Algo tiene que pasar

 

Hubo un error de cálculo en mi plan con los repartidores. Al final acabé estresada y con dolor de cabeza: Aceituna se fue gritando pero rapidito, con el culo fruncido mientras Sambayón aguantaba inmovilizado por Borisbecker, el palier reverberando con las puteadas de Aceituna, la vecina de arriba asomada por el hueco de la escalera mientras Namasté, su caniche, resbalaba de excitación en las baldosas de tanto saltar con esas patitas mochas. Después tuve que bajar y asegurarme que Aceituna no estuviera esperando atrás de una árbol antes de hacer salir a Sambayón, que también puteaba mientras se subía a la moto. El portero aprovechó ese preciso momento para lustrar el picaporte de bronce, que ganaría un Óscar al Lustre Definitivo, pero con el portero no se jode; más vale tenerlo de amigo.

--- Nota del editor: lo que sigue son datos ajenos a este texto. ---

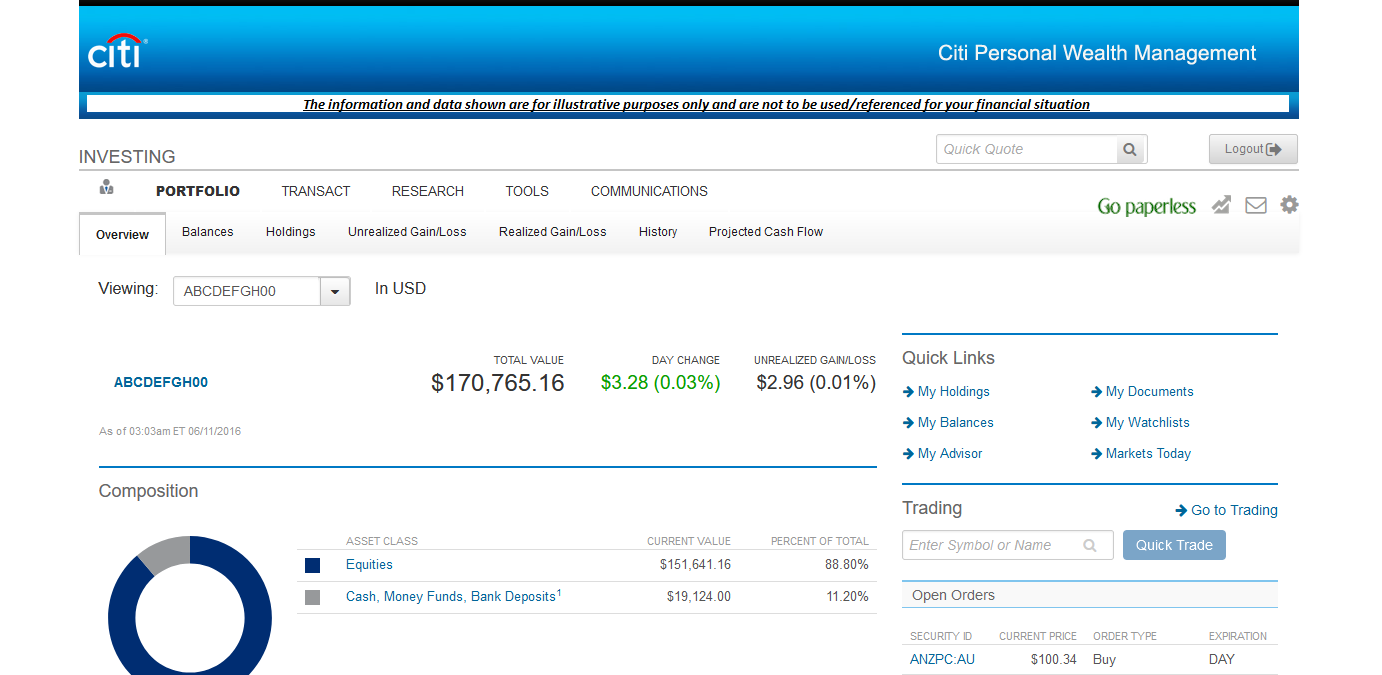Open the TRANSACT menu
The image size is (1382, 675).
pyautogui.click(x=315, y=191)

Cuando vuelvo arriba Borisbecker está lamiendo la ensalada rusa del parquet. No tengo estómago para retarlo, con lo bien que se portó de carcelero de Sambayón, además de bancarse como un señorito las muy diversas tentaciones desparramadas a su alcance. Cuando termina con la ensalada el parquet brilla como si en esta casas nos deslizáramos sobre patines de lana. Evidentemente Borisbecker también está nominado al Lustre Definitivo. Le tiro media empanada; dicen que el aceite le hace bien a las maderas nobles.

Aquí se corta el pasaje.